If $p$ is a primes and $p\nmid a$, let $d$ be order of $a$ mod $p$. Then $a^n\equiv 1\pmod p\implies d|n$.
Let $n=pd+r, r\ll d$. Which implies $a^r\equiv 1\pmod p.$ But $d$ is the smallest natural number. So $r=0$. So $d|n$.
Show that $n$ divides $\phi(a^n-1)$ for $n>2, a>2$.
Note that $\gcd(a,a^n-1)=1$. Moreover, order of $a\pmod {a^n-1}$ is $n$. But $a^{\phi{a^n-1})}\equiv 1 \pmod {a^n-1}.$ So, $n|\phi{a^n-1}$.
Determine all $n$ such that $n | 2^n -1$
We use a very common “trick”. Which is to select the smallest prime $p$ which divides $n$.

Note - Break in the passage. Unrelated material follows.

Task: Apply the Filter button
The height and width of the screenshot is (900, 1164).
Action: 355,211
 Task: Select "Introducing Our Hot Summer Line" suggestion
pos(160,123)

Clearly $n$ is odd. \newline
The main thing to observe here is,
$\gcd(p -1, n) = 1$ and so $ord_p (2)$ must equal $1$ as $p|2^n-1\implies \text{ord}_p(2)|n$ but $\text{ord}_p(2)|\phi(p)=p-1\implies \text{ord}_p(2)|\gcd(n,p-1)=1\implies p|2-1=1 $. And $n=1$ works and is the only solution.
Prove that every divisor of $2^p - 1$ is greater than $p$.

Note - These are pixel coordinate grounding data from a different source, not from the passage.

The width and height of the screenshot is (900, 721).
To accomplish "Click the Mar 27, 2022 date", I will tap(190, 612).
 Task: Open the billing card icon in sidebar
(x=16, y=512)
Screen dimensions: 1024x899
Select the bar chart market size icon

Well, let’s just try for every prime divisor. If we can show it for prime divisor then we are done!
Let $q|2^p-1$. The $\text{ord}_q(2)=1\text{ or } p$. If $1$ then $q|1$, not possible. So $\text{ord}_q(2)=p\implies p|q-1\implies p\ll q-1\ll q .$
Prove that any prime factor of $2^{2^n} + 1$ is congruent to $1$ modulo $2^{n+1}$ .
Say $p|2^{2^n} + 1$. So $$2^{2^n}\equiv -1\pmod p\implies 2^{2^{n+1}}\equiv 1\pmod p$$
$$\implies \text{ord}_p(2)=2^{n+1}\implies 2^{n+1}|p-1\implies p\equiv 1 \pmod {2^{n+1}}.$$
So, these are essentially all the tricks using just orders. Let’s go to something new called “primitive roots”.
Primitive Roots
Given a positive integer $n$. If $\text{ord}_n(g) = \phi(n)$ then $g$ is a primitive root modulo $n$.
What is the primitive root of $3$? What about $4$? What about $8$? What about $15$?
The thing is, primitive roots do not exist for every number. Infact, there is a nice classification of numbers who have primitive roots.
A primitive root exists modulo $n$ if and only if $n = 1, n = 2, n = 4$ or if $n$ is in the form $p^k$ or $2p^k$ for some positive integer $k$ and odd prime $p$.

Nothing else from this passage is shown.